By David Ammons, The Associated Press
OLYMPIA — Gov. Chris Gregoire on Monday proposed “sobriety checkpoints” in selected high-accident areas as part of the state’s continuing clampdown on drunken driving.
The proposal drew immediate support from law enforcement and citizen activists, but civil libertarians vowed a battle in the Legislature and in the courts.
The American Civil Liberties Union said the plan would violate the state’s strong protections against “suspicionless” searches.
Spokesman Doug Honig said the state Supreme Court threw out Seattle’s checkpoints near 20 years ago and that the ban on DUI roadblocks is long-settled.
Gregoire spokesman Aaron Toso said the plan wouldn’t violate the court’s ruling.
“The ban is against searches without the authority of law. This proposal provides legal authority if the warrant is issued by a Superior Court judge to conduct these checks,” he said.
The governor’s plan will be sponsored by the House Judiciary Committee chairwoman, Rep. Pat Lantz, D-Gig Harbor, a lawyer.
The Senate judiciary chairman, Adam Kline, D-Seattle, has long worked on drunken driving legislation.
The proposal would require law enforcement to get a warrant from the local Superior Court after giving the judge a plan for a specific location and time period. The checkpoints would be in areas that are known for frequent alcohol and drug-related collisions.

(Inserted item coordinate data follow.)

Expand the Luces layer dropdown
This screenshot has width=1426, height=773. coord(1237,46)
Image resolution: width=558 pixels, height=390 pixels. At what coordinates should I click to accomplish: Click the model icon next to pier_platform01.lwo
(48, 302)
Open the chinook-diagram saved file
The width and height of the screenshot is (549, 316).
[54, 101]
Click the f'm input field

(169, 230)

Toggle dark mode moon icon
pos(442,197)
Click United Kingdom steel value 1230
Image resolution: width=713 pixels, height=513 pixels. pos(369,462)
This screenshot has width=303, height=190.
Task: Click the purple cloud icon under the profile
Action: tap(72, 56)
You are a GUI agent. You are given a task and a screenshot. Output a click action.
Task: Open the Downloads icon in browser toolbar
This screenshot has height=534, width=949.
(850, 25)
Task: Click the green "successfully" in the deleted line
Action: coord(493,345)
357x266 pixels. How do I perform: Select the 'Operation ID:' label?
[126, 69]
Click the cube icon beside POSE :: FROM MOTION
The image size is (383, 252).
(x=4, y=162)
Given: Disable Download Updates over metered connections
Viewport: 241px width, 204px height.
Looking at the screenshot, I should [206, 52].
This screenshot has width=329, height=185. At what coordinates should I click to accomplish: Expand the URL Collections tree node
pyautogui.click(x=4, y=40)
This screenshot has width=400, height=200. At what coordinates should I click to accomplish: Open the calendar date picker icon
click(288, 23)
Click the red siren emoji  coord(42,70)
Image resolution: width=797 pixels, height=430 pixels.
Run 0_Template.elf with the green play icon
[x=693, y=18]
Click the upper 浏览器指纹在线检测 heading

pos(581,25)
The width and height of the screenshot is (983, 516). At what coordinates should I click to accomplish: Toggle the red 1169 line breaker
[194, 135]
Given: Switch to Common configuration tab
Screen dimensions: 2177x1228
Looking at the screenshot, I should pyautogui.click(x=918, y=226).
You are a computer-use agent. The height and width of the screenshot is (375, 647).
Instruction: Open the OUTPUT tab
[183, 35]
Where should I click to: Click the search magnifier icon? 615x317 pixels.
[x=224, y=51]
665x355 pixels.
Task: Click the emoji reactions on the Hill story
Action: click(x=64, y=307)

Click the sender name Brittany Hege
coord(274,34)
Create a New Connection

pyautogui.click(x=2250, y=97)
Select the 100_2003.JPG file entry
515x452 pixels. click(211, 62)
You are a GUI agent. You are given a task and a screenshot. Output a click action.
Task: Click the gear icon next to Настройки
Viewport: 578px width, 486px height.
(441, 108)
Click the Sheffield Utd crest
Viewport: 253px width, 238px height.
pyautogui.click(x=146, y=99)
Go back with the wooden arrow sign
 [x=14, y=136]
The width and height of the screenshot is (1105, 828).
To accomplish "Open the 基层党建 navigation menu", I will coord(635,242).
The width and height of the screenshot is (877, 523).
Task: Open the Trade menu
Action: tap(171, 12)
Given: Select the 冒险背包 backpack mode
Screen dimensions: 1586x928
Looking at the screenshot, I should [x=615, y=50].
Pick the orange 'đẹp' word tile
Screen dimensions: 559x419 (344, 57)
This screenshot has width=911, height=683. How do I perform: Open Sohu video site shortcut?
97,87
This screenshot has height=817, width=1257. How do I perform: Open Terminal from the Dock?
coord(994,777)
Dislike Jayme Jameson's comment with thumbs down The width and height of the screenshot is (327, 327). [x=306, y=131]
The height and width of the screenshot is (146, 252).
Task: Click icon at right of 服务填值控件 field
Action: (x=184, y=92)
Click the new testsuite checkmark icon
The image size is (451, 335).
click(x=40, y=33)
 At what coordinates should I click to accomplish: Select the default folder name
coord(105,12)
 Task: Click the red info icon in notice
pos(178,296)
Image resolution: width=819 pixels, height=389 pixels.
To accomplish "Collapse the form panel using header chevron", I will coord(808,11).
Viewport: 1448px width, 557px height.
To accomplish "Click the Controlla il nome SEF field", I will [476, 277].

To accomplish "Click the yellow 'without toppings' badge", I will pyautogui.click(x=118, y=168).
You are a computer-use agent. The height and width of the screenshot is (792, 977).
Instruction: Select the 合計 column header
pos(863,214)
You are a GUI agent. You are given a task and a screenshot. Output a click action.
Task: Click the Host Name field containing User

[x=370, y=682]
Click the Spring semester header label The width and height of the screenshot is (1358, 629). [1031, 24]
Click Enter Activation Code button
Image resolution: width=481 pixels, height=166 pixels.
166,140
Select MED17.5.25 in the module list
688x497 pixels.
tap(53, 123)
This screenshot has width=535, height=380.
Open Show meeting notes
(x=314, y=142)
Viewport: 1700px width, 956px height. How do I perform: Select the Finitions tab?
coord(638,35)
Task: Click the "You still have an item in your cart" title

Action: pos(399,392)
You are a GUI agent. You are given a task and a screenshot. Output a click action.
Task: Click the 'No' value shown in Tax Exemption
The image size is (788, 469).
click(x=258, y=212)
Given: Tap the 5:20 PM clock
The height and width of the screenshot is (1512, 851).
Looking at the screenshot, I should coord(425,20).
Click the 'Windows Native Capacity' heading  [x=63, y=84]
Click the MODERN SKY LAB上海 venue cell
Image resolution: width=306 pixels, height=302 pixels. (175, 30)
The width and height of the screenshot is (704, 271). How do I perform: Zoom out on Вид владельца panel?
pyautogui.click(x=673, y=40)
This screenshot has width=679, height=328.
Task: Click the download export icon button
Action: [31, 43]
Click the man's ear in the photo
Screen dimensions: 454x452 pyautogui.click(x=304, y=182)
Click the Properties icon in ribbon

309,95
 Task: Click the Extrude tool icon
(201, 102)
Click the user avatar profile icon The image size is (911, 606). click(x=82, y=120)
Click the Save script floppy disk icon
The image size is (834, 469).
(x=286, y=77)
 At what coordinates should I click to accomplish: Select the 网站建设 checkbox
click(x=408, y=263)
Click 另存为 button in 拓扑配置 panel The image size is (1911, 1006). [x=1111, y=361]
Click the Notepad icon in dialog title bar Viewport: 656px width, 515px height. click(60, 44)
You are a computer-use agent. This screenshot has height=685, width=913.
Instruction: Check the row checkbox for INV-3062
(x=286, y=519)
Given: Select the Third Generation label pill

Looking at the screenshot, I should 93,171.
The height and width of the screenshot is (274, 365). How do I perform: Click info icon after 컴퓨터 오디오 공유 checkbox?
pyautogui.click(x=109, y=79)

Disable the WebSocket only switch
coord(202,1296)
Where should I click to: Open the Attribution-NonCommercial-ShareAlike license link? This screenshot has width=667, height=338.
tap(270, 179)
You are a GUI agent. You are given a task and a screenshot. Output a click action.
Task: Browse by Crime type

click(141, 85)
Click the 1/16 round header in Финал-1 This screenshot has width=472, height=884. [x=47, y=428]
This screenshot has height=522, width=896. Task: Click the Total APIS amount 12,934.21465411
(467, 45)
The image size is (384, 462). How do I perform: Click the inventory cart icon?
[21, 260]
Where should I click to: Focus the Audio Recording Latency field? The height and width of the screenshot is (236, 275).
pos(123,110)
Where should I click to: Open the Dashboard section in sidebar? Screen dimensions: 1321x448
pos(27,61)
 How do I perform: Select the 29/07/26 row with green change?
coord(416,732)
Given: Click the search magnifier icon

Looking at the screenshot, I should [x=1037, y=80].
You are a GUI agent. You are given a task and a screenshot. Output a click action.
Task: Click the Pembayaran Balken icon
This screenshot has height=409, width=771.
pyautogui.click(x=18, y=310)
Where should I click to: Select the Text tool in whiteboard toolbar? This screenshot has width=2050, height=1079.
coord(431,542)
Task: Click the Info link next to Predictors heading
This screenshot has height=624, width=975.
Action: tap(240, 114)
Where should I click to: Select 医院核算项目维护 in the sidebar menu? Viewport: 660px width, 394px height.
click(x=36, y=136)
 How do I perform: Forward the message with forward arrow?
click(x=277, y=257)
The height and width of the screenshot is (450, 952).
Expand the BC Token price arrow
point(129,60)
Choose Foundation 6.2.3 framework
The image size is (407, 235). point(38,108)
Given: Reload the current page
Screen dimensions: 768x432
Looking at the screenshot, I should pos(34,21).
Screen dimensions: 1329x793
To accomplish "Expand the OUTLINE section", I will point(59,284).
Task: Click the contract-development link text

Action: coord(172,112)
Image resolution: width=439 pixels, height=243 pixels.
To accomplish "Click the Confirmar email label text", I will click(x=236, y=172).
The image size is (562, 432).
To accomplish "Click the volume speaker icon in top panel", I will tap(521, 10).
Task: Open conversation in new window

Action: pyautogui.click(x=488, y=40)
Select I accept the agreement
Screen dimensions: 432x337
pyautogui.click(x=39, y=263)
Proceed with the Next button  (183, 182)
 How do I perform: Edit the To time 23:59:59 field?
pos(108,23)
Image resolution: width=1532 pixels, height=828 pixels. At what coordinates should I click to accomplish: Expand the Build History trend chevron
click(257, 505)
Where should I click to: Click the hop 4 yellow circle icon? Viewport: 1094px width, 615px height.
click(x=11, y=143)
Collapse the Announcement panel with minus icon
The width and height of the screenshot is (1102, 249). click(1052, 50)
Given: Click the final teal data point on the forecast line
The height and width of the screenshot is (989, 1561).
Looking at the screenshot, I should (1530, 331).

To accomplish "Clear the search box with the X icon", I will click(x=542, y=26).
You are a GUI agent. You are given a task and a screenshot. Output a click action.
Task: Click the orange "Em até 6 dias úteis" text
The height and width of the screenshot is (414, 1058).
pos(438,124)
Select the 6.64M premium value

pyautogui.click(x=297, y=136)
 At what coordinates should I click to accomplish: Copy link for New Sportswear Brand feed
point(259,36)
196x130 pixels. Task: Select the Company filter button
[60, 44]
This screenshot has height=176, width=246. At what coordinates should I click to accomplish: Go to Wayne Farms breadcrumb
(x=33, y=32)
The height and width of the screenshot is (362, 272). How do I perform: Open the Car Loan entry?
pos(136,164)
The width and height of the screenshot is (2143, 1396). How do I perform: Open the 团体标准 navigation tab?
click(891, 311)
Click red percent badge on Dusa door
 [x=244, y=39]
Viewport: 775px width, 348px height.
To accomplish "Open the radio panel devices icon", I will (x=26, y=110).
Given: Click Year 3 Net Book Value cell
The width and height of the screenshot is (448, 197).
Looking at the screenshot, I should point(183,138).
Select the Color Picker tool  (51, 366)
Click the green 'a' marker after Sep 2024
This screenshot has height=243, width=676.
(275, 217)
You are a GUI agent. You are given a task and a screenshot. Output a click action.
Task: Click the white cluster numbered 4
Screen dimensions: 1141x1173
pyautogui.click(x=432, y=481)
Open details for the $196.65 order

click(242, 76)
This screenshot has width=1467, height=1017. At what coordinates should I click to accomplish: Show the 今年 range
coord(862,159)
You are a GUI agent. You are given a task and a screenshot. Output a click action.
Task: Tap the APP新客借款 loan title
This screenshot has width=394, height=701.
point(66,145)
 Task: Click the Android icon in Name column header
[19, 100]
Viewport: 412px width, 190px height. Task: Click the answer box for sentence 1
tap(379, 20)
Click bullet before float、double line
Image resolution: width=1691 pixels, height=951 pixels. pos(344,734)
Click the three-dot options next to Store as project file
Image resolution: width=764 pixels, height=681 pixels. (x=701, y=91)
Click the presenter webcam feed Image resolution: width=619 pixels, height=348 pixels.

The proposed legislation would require the judge to approve the warrant if the plan “advances the jurisdiction’s interest in reducing impaired driving, taking into account potential arrests under the program and the program’s deterrent effect.”
The measure says checkpoints should “minimize intrusions into the privacy rights of drivers and vehicle occupants.”
The bill says all vehicles except for emergency vehicles would have to stop at each checkpoint. A person who failed to stop could be prosecuted for a gross misdemeanor. That could carry a maximum penalty of a year in jail and $5,000 fine.
The plan calls for advance notice to the public and a report back to the court on how the checkpoint project worked.
“Sobriety checkpoints will be an important tool for law enforcement to catch drunk drivers and will help keep families safer when they are on the road,” Gregoire said in comments released by her office.
“Let’s hope these checkpoints will keep would-be drunk drivers from even getting behind the wheel and take those who make the bad decision to drink and drive off the road.”
Gregoire announced her proposal at Meadowdale High School in Lynnwood, north of Seattle. She was joined by State Patrol Chief John Batiste, Snohomish County Sheriff John Lovick and community leaders.
She planned a demonstration of how a checkpoint would work and met with Students Against Destructive Decisions.
“If approved, this legislation will save lives by letting law enforcement operate sobriety checkpoints in the areas most likely to have impaired drivers,” Batiste said. “We will go where the impaired drivers go, with the goal of getting them off the road.”
Gregoire was joined by Lisa McCollum, whose mother-in-law, Jenny, died in a car crash caused by a drunken driver.
“I am a witness to the painfully permanent impact that drinking and driving can have on our families,” McCollum said, endorsing the governor’s plan.
Lantz, the House sponsor, said Washington is one of just 11 states that does not use sobriety checkpoints to catch drunken drivers.
“Law enforcement needs every tool available to prevent the tragedies these offenders cause,” she said.
But Honig said there are grave constitutional questions that Gregoire’s plan doesn’t satisfy.
A landmark opinion by the state high court in 1988 said the state constitution doesn’t permit motorists to be routinely stopped without suspicion or probable cause to believe the individual is doing something wrong.
The U.S. Supreme Court has approved checkpoints, such as the approach used in Michigan, but Washington has stronger privacy protections against suspicionless search-and-seizure, Honig said.
The state allows “emphasis patrols” where law enforcement concentrates manpower in high-accident areas and pulls over people when their vehicles are weaving or showing other obvious signs of the driver being impaired, he said.
“Certainly drunken driving is a serious concern and there are effective law enforcement programs for dealing with it that are legal,” he said in an interview. “We don’t have to interfere with individual rights. Privacy means the government doesn’t intrude on you and your private affairs.”
He said calling it an “administrative” checkpoint doesn’t change the fact that suspicionless searches are illegal and that any warrants authorizing DUI stops must follow the rules for all criminal search warrants.